I'm a big fan of interactive rebasing with git rebase -i, particularly when using a tool like Rider which makes working out exactly what you need to do that much easier:

Performing an interactive rebase with Rider

But the reality is that rebase is often daunting to people. You can mess it up, and if you end up with merge conflicts on the way, things can easily get very confusing. And sometimes, you don't really need all the power of a full rebase.

I've written a lot about rebasing in the past, including stacked branches, git absorb and --update-refs. If you don't know about these tools, I highly recommend checking them out!

If you don't need to do anything fancy with git rebase then the new git history command might be for you. In Git 2.54, git history supports two commands:

git history reword <commit> lets you change the commit message for a specific commit.
git history split <commit> lets you split a specific commit in two.

Those are obviously a tiny subset of things that you can do with an interactive rebase, but they're also things that you might want to do relatively often. The other nice thing is that you can run these without having to check out the branch they're associated with first.

Rewording commits with `git history reword`

For example, imagine you have this small set of branches, where we currently have master checked out, and we're working on that, but there's a separate branch issue-83

A master branch, and a sub-branch issue-83

That wip commit at the base of the branch issue-83 doesn't have a good commit message, it should be describing what it does, and was probably meant to be tidied up later. Previously, this is the flow we'd need to take:

git checkout issue-83        # checkout the branch
git rebase -i origin/master  # start an interactive rebase

This would open up an editor, and we'd need to find the commit we want and change the action from pick to reword:

reword 055db13 # wip
pick f44696a # Fix the underlying cause # empty

# Rebase 69d0f46..f44696a onto 69d0f46 (2 commands)
#
# Commands:
# p, pick <commit> = use commit
# r, reword <commit> = use commit, but edit the commit message
# e, edit <commit> = use commit, but stop for amending
# ...

After closing the editor, Git would start rebasing, and then pause and open our editor so we could reword the commit. That obviously works, and if you have the branch already checked out it's not a big deal, especially if you're using an IDE like Rider that makes it even easier.

However, with git history reword you can do the same thing in one shot, from anywhere, without having to checkout the branch first. You simply pass in the commit that you want to change, and Git opens the editor, waits for the update, and rewrites the commit message and fixes the rest of the history:

git history reword 055db134ac326766b1566a64cd81873c69b1dc58   # this is the only step

The whole operation is very fast as well, because Git isn't walking through, updating the working directory as it replays commits, it's just fixing the commits, and then fixing up the descendant hashes.

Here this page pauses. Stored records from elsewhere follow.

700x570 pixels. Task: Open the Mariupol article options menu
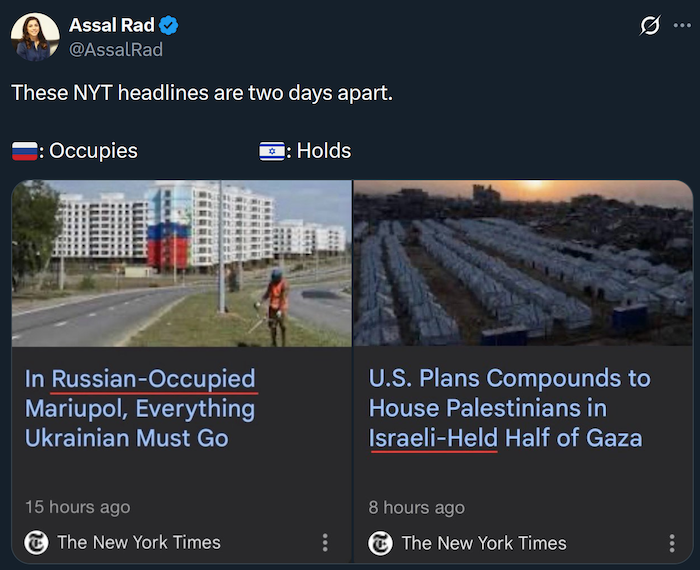(x=325, y=543)
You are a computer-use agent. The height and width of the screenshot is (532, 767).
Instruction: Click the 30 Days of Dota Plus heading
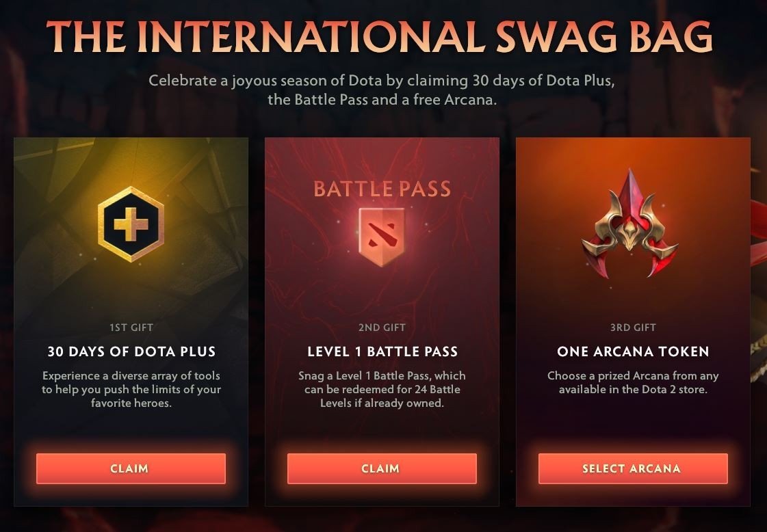[131, 351]
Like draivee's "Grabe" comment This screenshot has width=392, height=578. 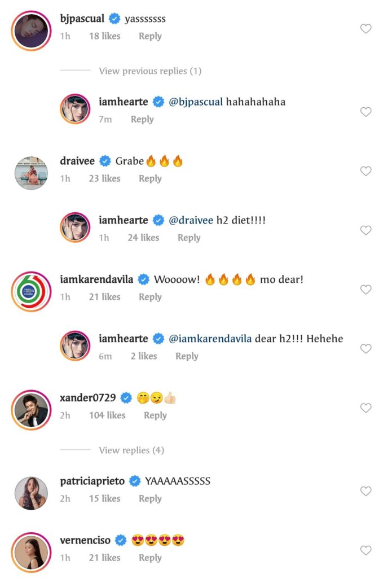point(366,171)
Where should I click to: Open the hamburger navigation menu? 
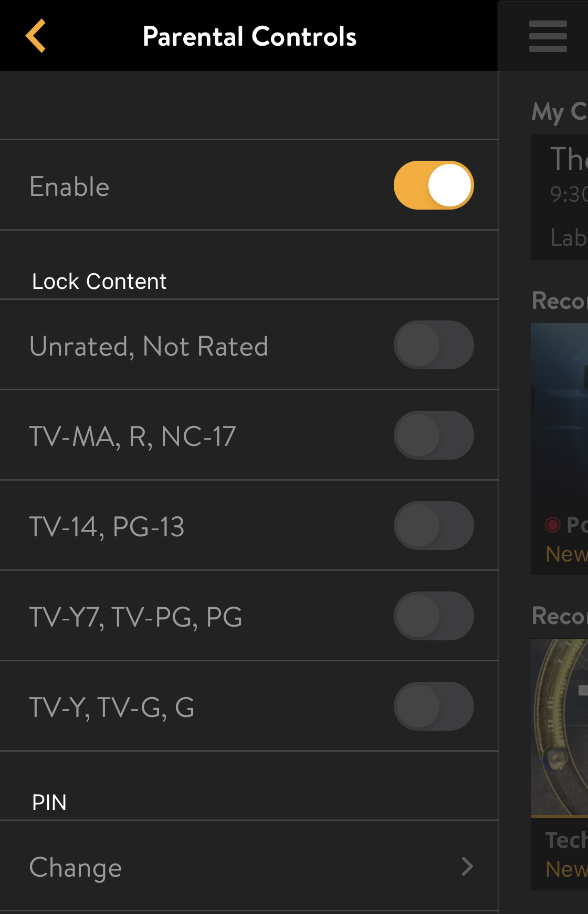pos(548,36)
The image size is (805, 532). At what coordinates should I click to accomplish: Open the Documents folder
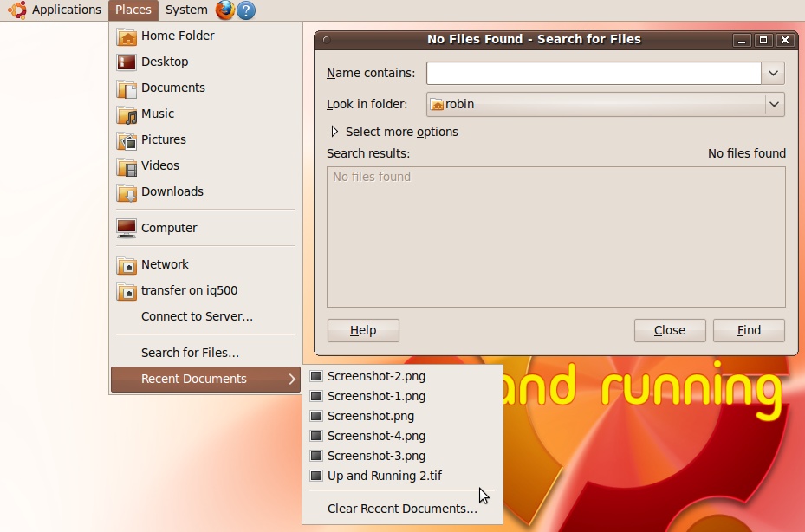(171, 88)
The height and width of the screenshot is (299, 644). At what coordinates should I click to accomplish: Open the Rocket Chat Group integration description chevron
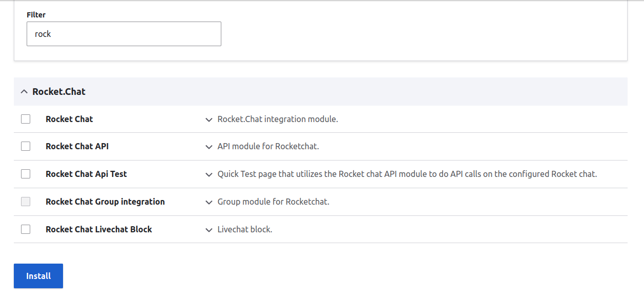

The wip commit has been rewritten

Splitting a commit with `git history split`

In general, I like to create self-contained commits in my branches, and to sequence them in such a way that it makes it easier for reviewers that review commit-by-commit. Sometimes, however, I accidentally make a commit which, in hindsight, is too big, and which I want to split. Another scenario is where I accidentally include a file in a commit which was meant to be in a different commit.

Typically, I would handle this by using git rebase -i to start an interactive rebase, pause on the problematic commit, do a git reset HEAD~ to "erase" the commit from history (while keeping the index intact) and then make my two separate commits, before continuing with git rebase --continue. This is a workflow that I'm very comfortable with, but I'm sure many people wouldn't be.

git history split essentially does the same thing in one hit, though just like git history reword, it doesn't require you to have the branch you're editing checked out. Instead, you use the built-in hunk selector to choose which parts of the commit should be pulled out into a "parent" commit.

This feature is apparently inspired by Jujustu's jj split command. jj is a tool I keep feeling like I should look at, but with my git muscle-memory as it is, I just don't have much of an incentive. But if you don't like git, maybe take a look!

For example, let's imagine the commit we just reworded also needs to be split. We initiate using

git history split 1153957368717fbe4dd19866315fbf53b17a0993

Git immediately starts showing you diffs, and you need to decide whether they should be included in the parent commit, or kept in the existing commit:

diff --git a/src/NetEscapades.Configuration.Yaml/NetEscapades.Configuration.Yaml.csproj b/src/NetEscapades.Configuration.Yaml/NetEscapades.Configuration.Yaml.csproj
index 4a249b0..953865b 100644
--- a/src/NetEscapades.Configuration.Yaml/NetEscapades.Configuration.Yaml.csproj
+++ b/src/NetEscapades.Configuration.Yaml/NetEscapades.Configuration.Yaml.csproj
@@ -21,7 +21,7 @@

   <ItemGroup>
     <PackageReference Include="Microsoft.SourceLink.GitHub" Version="1.0.0-*" PrivateAssets="all" />
-    <PackageReference Include="YamlDotNet" Version="13.0.1" />
+    <PackageReference Include="YamlDotNet" Version="16.3.0" />
     <PackageReference Include="Microsoft.Extensions.Configuration" Version="2.0.0" />
     <PackageReference Include="Microsoft.Extensions.Configuration.FileExtensions" Version="2.0.0" />
   </ItemGroup>
(1/1) Stage this hunk [y,n,q,a,d,?]?

At the end, you can see the question (1/1) Stage this hunk [y,n,q,a,d,?]? This is showing you the valid options. If you type ? and push Enter, you can see what each of the options does:

y - stage this hunk
n - do not stage this hunk
q - quit; do not stage this hunk or any of the remaining ones
a - stage this hunk and all later hunks in the file
d - do not stage this hunk or any of the later hunks in the file
? - print help

If you stage the hunk, then it's added to the parent commit, otherwise it stays in the existing commit.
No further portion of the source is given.